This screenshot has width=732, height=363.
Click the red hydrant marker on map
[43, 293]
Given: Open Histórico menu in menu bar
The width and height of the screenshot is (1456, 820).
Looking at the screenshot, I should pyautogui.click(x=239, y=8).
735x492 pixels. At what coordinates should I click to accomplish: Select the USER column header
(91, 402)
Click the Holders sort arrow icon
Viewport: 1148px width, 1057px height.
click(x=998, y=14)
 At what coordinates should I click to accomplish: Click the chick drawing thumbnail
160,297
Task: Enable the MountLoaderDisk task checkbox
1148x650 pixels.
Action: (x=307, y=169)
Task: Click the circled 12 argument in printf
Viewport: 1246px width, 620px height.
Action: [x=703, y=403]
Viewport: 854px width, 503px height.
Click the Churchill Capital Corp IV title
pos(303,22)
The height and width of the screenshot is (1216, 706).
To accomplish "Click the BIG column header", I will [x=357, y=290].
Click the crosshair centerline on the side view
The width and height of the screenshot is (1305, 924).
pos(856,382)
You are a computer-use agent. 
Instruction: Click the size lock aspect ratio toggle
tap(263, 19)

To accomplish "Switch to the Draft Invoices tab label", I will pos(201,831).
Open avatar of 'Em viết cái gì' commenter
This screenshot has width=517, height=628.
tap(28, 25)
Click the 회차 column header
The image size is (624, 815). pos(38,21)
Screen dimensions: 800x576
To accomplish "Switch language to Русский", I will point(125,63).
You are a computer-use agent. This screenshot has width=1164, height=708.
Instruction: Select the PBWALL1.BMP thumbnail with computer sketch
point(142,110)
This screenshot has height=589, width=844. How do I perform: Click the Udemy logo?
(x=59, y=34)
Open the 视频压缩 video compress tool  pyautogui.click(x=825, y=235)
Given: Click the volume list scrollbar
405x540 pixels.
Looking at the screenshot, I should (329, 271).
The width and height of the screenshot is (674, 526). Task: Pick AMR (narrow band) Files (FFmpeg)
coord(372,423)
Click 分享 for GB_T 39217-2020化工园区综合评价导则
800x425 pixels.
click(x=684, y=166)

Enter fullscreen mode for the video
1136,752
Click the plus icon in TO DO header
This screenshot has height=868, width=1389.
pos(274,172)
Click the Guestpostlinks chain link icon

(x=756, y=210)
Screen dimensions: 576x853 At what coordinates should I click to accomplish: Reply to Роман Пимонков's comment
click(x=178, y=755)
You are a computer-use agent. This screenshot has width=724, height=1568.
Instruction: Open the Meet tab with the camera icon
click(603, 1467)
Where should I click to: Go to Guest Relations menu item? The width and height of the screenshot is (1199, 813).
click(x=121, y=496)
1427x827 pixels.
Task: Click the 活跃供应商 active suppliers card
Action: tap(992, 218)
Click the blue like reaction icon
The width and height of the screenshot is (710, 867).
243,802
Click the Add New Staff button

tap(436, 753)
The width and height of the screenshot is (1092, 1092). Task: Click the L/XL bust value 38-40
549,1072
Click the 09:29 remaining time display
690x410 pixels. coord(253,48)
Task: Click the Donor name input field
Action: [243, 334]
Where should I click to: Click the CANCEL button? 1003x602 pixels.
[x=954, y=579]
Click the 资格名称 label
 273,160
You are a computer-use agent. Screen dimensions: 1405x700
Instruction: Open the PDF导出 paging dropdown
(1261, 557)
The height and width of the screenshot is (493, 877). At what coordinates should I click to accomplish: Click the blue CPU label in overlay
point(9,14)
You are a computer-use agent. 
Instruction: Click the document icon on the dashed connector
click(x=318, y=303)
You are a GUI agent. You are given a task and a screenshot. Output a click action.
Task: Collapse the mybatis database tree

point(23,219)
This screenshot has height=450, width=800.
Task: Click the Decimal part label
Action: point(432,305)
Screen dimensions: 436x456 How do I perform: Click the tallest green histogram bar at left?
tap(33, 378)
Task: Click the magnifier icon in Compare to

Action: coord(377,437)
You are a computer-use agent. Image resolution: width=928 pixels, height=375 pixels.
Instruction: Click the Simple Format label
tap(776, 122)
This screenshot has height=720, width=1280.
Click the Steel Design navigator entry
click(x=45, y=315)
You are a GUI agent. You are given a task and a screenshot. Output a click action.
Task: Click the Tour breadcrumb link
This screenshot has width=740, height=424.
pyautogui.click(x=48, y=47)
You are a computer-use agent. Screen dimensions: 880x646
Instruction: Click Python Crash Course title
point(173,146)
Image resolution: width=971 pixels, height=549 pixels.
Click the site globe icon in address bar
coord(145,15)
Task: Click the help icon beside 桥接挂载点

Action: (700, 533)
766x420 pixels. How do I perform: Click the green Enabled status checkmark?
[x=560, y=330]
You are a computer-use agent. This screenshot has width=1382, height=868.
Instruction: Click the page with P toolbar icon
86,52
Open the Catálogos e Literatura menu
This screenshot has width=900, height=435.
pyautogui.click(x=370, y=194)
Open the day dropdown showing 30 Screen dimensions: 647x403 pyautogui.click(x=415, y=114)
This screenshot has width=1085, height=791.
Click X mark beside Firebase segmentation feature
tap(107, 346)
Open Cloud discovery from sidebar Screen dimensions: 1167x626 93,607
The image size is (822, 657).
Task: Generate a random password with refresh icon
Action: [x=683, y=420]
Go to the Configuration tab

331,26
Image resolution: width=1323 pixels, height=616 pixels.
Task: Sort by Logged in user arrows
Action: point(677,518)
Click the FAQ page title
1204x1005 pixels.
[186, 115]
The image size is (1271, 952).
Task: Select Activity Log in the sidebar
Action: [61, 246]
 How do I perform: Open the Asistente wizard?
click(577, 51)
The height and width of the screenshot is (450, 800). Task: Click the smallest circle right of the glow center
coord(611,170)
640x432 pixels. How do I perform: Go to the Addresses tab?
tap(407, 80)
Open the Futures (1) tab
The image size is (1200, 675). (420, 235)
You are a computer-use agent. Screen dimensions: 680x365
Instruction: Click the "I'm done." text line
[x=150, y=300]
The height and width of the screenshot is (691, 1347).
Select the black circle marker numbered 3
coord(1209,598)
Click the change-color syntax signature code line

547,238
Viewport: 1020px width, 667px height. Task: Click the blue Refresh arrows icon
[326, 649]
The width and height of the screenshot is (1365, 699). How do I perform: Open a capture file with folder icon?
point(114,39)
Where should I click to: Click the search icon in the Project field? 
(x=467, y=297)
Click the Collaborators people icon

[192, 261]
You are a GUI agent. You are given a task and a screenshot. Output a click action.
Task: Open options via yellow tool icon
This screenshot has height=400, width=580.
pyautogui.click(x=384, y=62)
################
Prompt - Each line of the listing needs to be transcribed exactly.

Exercise answer -
This screenshot has width=732, height=363.
Click the red hydrant marker on map
[43, 293]
Given: Open Histórico menu in menu bar
The width and height of the screenshot is (1456, 820).
Looking at the screenshot, I should pyautogui.click(x=239, y=8).
735x492 pixels. At what coordinates should I click to accomplish: Select the USER column header
(91, 402)
Click the Holders sort arrow icon
Viewport: 1148px width, 1057px height.
click(x=998, y=14)
 At what coordinates should I click to accomplish: Click the chick drawing thumbnail
160,297
Task: Enable the MountLoaderDisk task checkbox
1148x650 pixels.
Action: (x=307, y=169)
Task: Click the circled 12 argument in printf
Viewport: 1246px width, 620px height.
Action: [x=703, y=403]
Viewport: 854px width, 503px height.
Click the Churchill Capital Corp IV title
pos(303,22)
The height and width of the screenshot is (1216, 706).
To accomplish "Click the BIG column header", I will [x=357, y=290].
Click the crosshair centerline on the side view
The width and height of the screenshot is (1305, 924).
pos(856,382)
You are a computer-use agent. 
Instruction: Click the size lock aspect ratio toggle
tap(263, 19)

To accomplish "Switch to the Draft Invoices tab label", I will pos(201,831).
Open avatar of 'Em viết cái gì' commenter
This screenshot has width=517, height=628.
tap(28, 25)
Click the 회차 column header
The image size is (624, 815). pos(38,21)
Screen dimensions: 800x576
To accomplish "Switch language to Русский", I will point(125,63).
You are a computer-use agent. This screenshot has width=1164, height=708.
Instruction: Select the PBWALL1.BMP thumbnail with computer sketch
point(142,110)
This screenshot has height=589, width=844. How do I perform: Click the Udemy logo?
(x=59, y=34)
Open the 视频压缩 video compress tool  pyautogui.click(x=825, y=235)
Given: Click the volume list scrollbar
405x540 pixels.
Looking at the screenshot, I should (329, 271).
The width and height of the screenshot is (674, 526). Task: Pick AMR (narrow band) Files (FFmpeg)
coord(372,423)
Click 分享 for GB_T 39217-2020化工园区综合评价导则
800x425 pixels.
click(x=684, y=166)

Enter fullscreen mode for the video
1136,752
Click the plus icon in TO DO header
This screenshot has height=868, width=1389.
pos(274,172)
Click the Guestpostlinks chain link icon

(x=756, y=210)
Screen dimensions: 576x853 At what coordinates should I click to accomplish: Reply to Роман Пимонков's comment
click(x=178, y=755)
You are a computer-use agent. This screenshot has width=724, height=1568.
Instruction: Open the Meet tab with the camera icon
click(603, 1467)
Where should I click to: Go to Guest Relations menu item? The width and height of the screenshot is (1199, 813).
click(x=121, y=496)
1427x827 pixels.
Task: Click the 活跃供应商 active suppliers card
Action: tap(992, 218)
Click the blue like reaction icon
The width and height of the screenshot is (710, 867).
243,802
Click the Add New Staff button

tap(436, 753)
The width and height of the screenshot is (1092, 1092). Task: Click the L/XL bust value 38-40
549,1072
Click the 09:29 remaining time display
690x410 pixels. coord(253,48)
Task: Click the Donor name input field
Action: [243, 334]
Where should I click to: Click the CANCEL button? 1003x602 pixels.
[x=954, y=579]
Click the 资格名称 label
 273,160
You are a computer-use agent. Screen dimensions: 1405x700
Instruction: Open the PDF导出 paging dropdown
(1261, 557)
The height and width of the screenshot is (493, 877). At what coordinates should I click to accomplish: Click the blue CPU label in overlay
point(9,14)
You are a computer-use agent. 
Instruction: Click the document icon on the dashed connector
click(x=318, y=303)
You are a GUI agent. You are given a task and a screenshot. Output a click action.
Task: Collapse the mybatis database tree

point(23,219)
This screenshot has height=450, width=800.
Task: Click the Decimal part label
Action: point(432,305)
Screen dimensions: 436x456 How do I perform: Click the tallest green histogram bar at left?
tap(33, 378)
Task: Click the magnifier icon in Compare to

Action: coord(377,437)
You are a computer-use agent. Image resolution: width=928 pixels, height=375 pixels.
Instruction: Click the Simple Format label
tap(776, 122)
This screenshot has height=720, width=1280.
Click the Steel Design navigator entry
click(x=45, y=315)
You are a GUI agent. You are given a task and a screenshot. Output a click action.
Task: Click the Tour breadcrumb link
This screenshot has width=740, height=424.
pyautogui.click(x=48, y=47)
You are a computer-use agent. Screen dimensions: 880x646
Instruction: Click Python Crash Course title
point(173,146)
Image resolution: width=971 pixels, height=549 pixels.
Click the site globe icon in address bar
coord(145,15)
Task: Click the help icon beside 桥接挂载点

Action: (700, 533)
766x420 pixels. How do I perform: Click the green Enabled status checkmark?
[x=560, y=330]
You are a computer-use agent. This screenshot has width=1382, height=868.
Instruction: Click the page with P toolbar icon
86,52
Open the Catálogos e Literatura menu
This screenshot has width=900, height=435.
pyautogui.click(x=370, y=194)
Open the day dropdown showing 30 Screen dimensions: 647x403 pyautogui.click(x=415, y=114)
This screenshot has width=1085, height=791.
Click X mark beside Firebase segmentation feature
tap(107, 346)
Open Cloud discovery from sidebar Screen dimensions: 1167x626 93,607
The image size is (822, 657).
Task: Generate a random password with refresh icon
Action: [x=683, y=420]
Go to the Configuration tab

331,26
Image resolution: width=1323 pixels, height=616 pixels.
Task: Sort by Logged in user arrows
Action: point(677,518)
Click the FAQ page title
1204x1005 pixels.
[186, 115]
The image size is (1271, 952).
Task: Select Activity Log in the sidebar
Action: [61, 246]
 How do I perform: Open the Asistente wizard?
click(577, 51)
The height and width of the screenshot is (450, 800). Task: Click the smallest circle right of the glow center
coord(611,170)
640x432 pixels. How do I perform: Go to the Addresses tab?
tap(407, 80)
Open the Futures (1) tab
The image size is (1200, 675). (420, 235)
You are a computer-use agent. Screen dimensions: 680x365
Instruction: Click the "I'm done." text line
[x=150, y=300]
The height and width of the screenshot is (691, 1347).
Select the black circle marker numbered 3
coord(1209,598)
Click the change-color syntax signature code line

547,238
Viewport: 1020px width, 667px height. Task: Click the blue Refresh arrows icon
[326, 649]
The width and height of the screenshot is (1365, 699). How do I perform: Open a capture file with folder icon?
point(114,39)
Where should I click to: Click the search icon in the Project field? 
(x=467, y=297)
Click the Collaborators people icon

[192, 261]
You are a GUI agent. You are given a task and a screenshot. Output a click action.
Task: Open options via yellow tool icon
This screenshot has height=400, width=580.
pyautogui.click(x=384, y=62)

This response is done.